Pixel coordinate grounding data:
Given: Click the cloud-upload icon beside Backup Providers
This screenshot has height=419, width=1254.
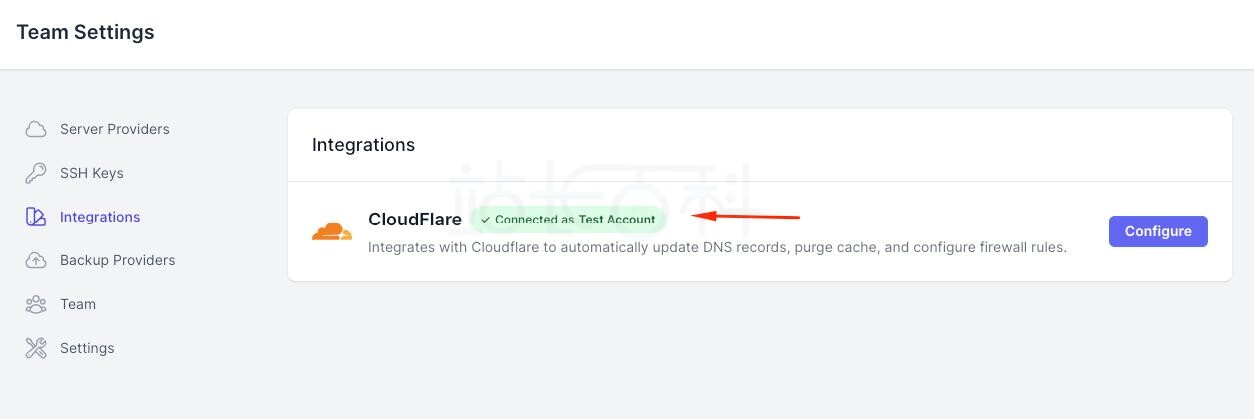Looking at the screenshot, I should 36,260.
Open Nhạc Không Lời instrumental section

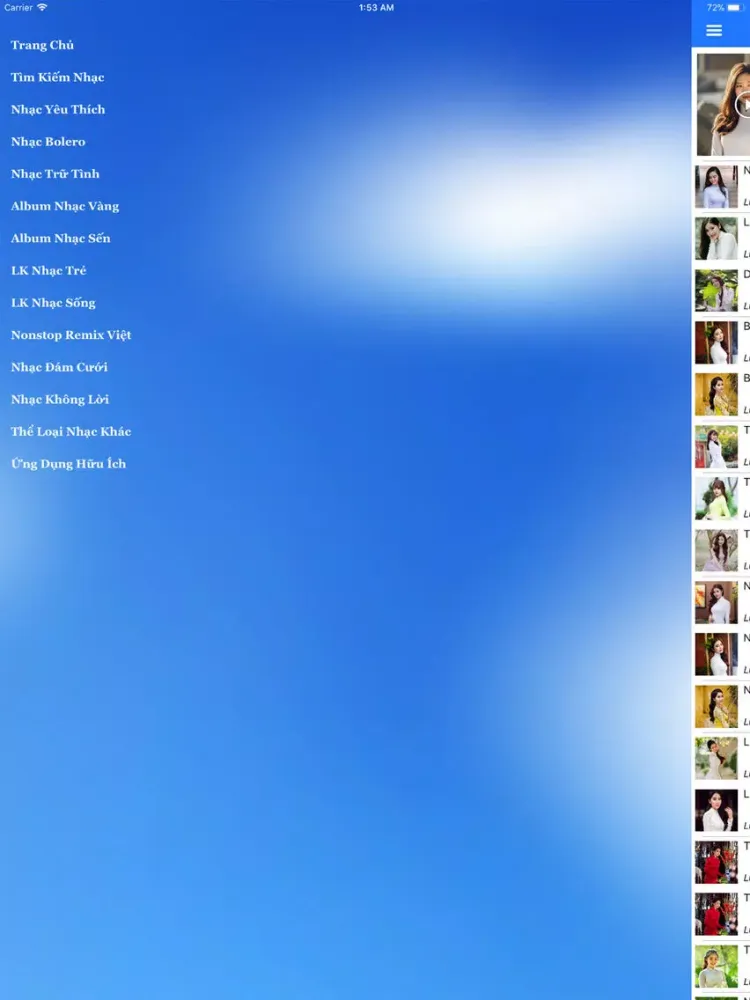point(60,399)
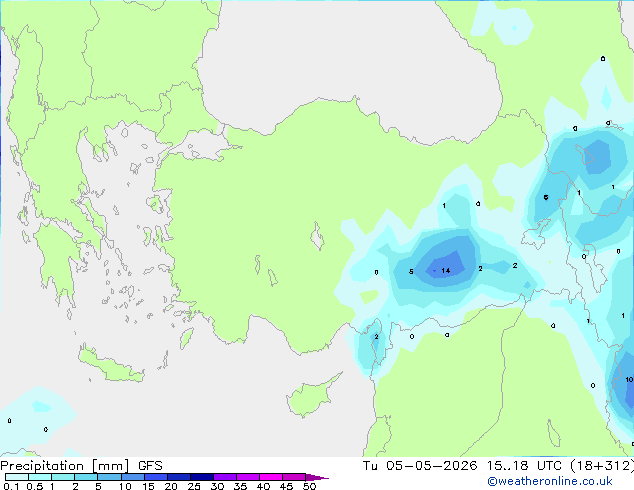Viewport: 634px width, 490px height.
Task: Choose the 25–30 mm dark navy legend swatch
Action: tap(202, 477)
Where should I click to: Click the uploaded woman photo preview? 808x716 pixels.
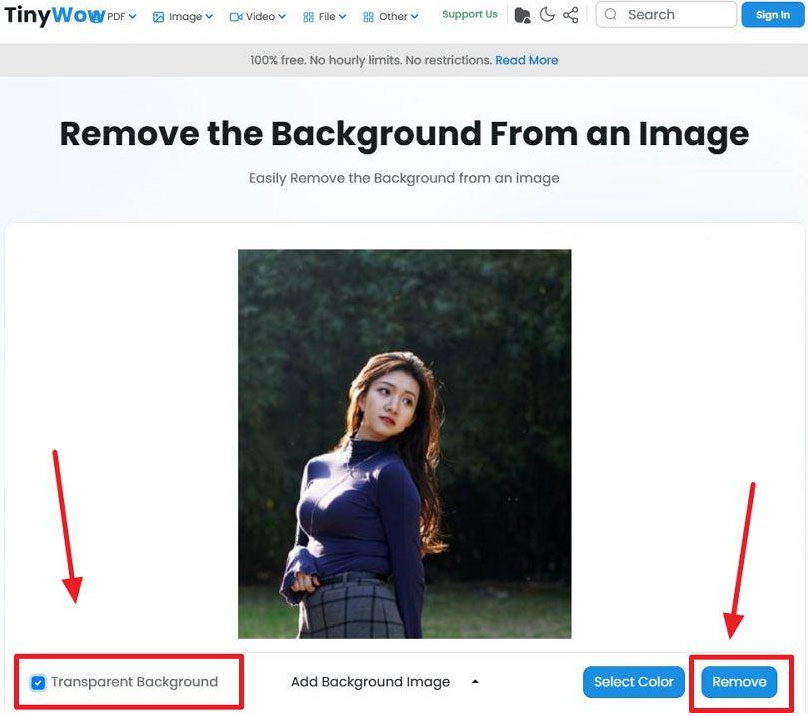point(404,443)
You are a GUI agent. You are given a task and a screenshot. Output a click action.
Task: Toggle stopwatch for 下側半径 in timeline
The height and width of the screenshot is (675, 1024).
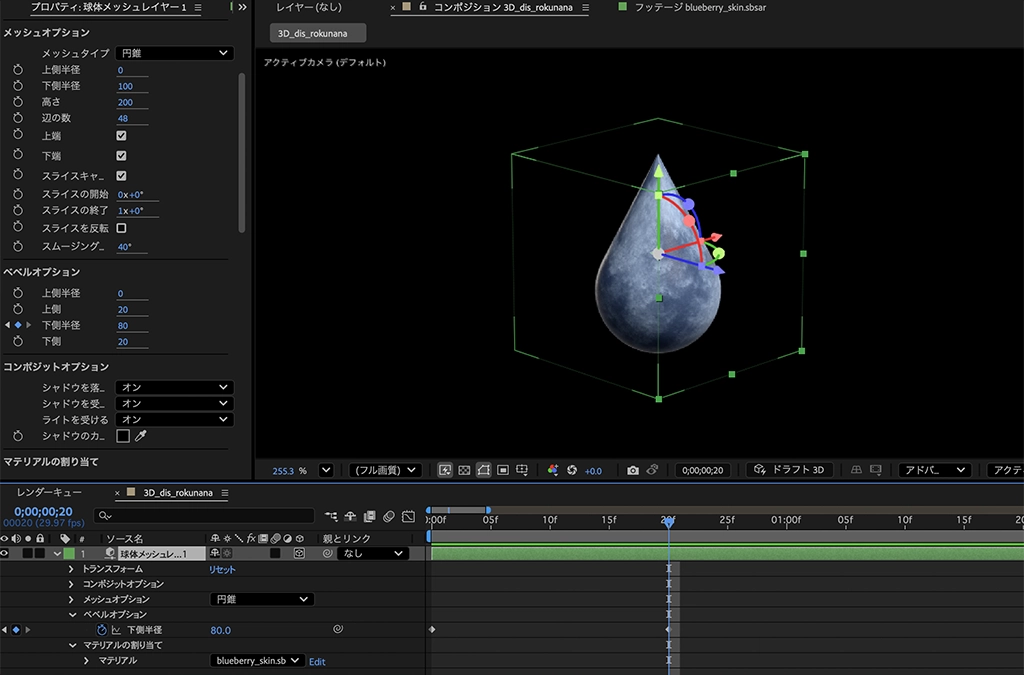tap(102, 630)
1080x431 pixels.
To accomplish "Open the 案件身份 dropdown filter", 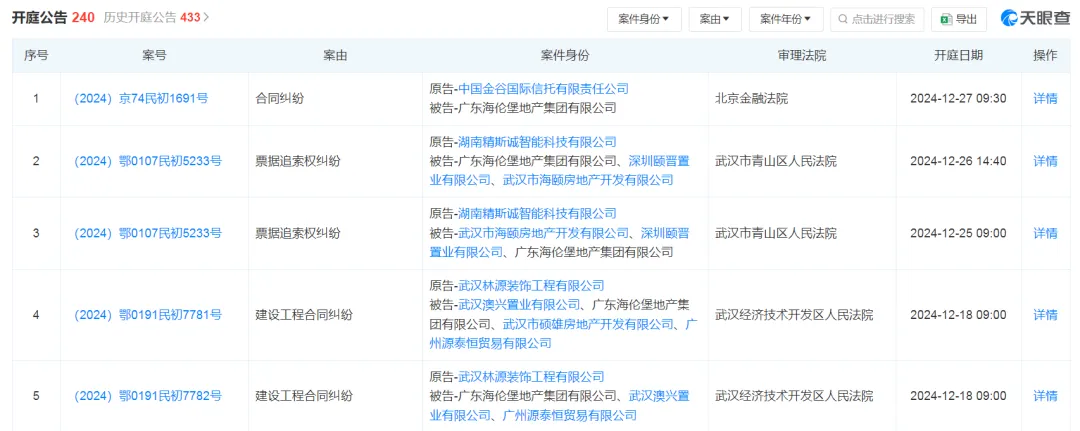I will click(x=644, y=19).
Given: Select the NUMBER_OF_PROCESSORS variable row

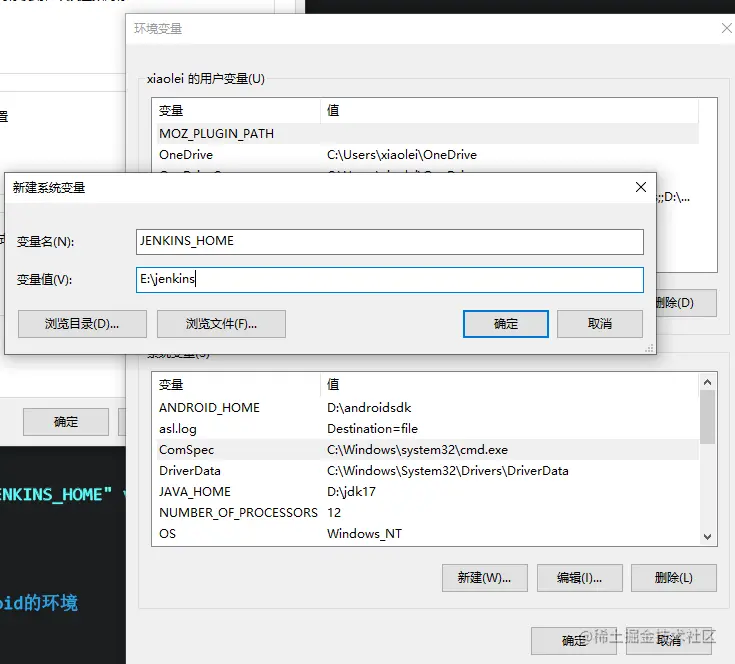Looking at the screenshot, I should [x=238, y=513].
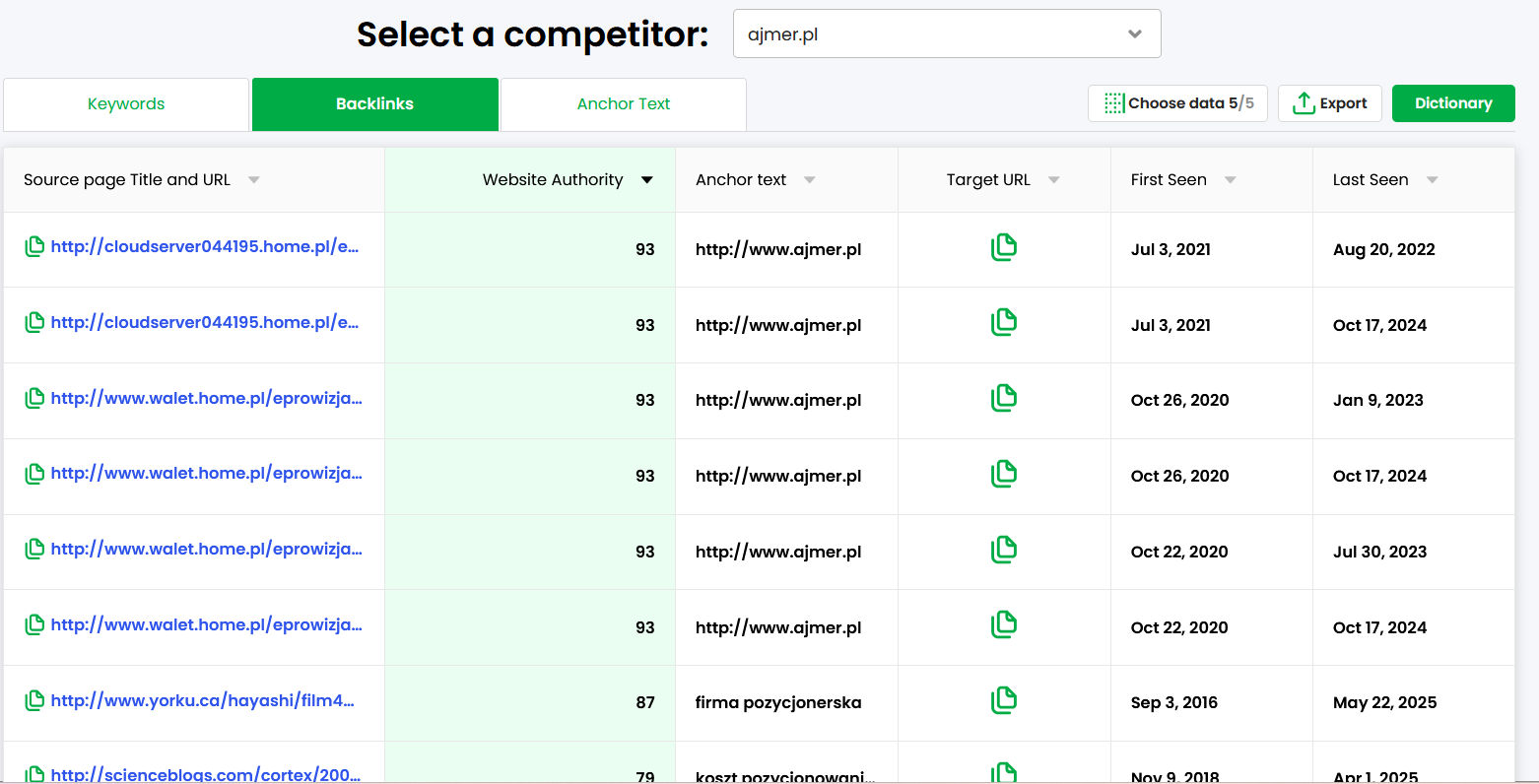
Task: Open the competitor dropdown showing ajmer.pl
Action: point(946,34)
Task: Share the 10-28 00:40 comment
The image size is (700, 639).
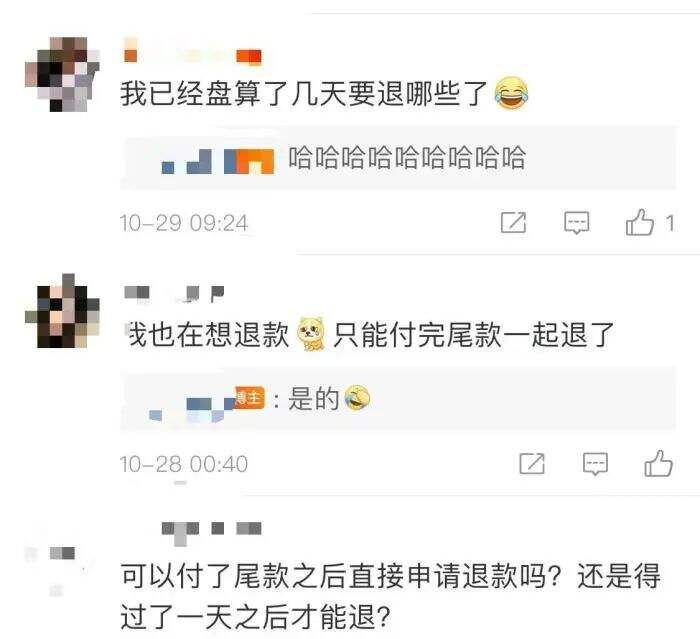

Work order:
Find the line that contains "Given: Select the", then write out that line and each one after it, exactly and with nothing else, through the end of the entries above, without the pictures.

Response area:
Given: Select the NUMBER_OF_PROCESSORS variable row

Looking at the screenshot, I should [x=238, y=513].
Task: Open the competitor dropdown showing ajmer.pl
Action: point(946,34)
Task: Share the 10-28 00:40 comment
The image size is (700, 639).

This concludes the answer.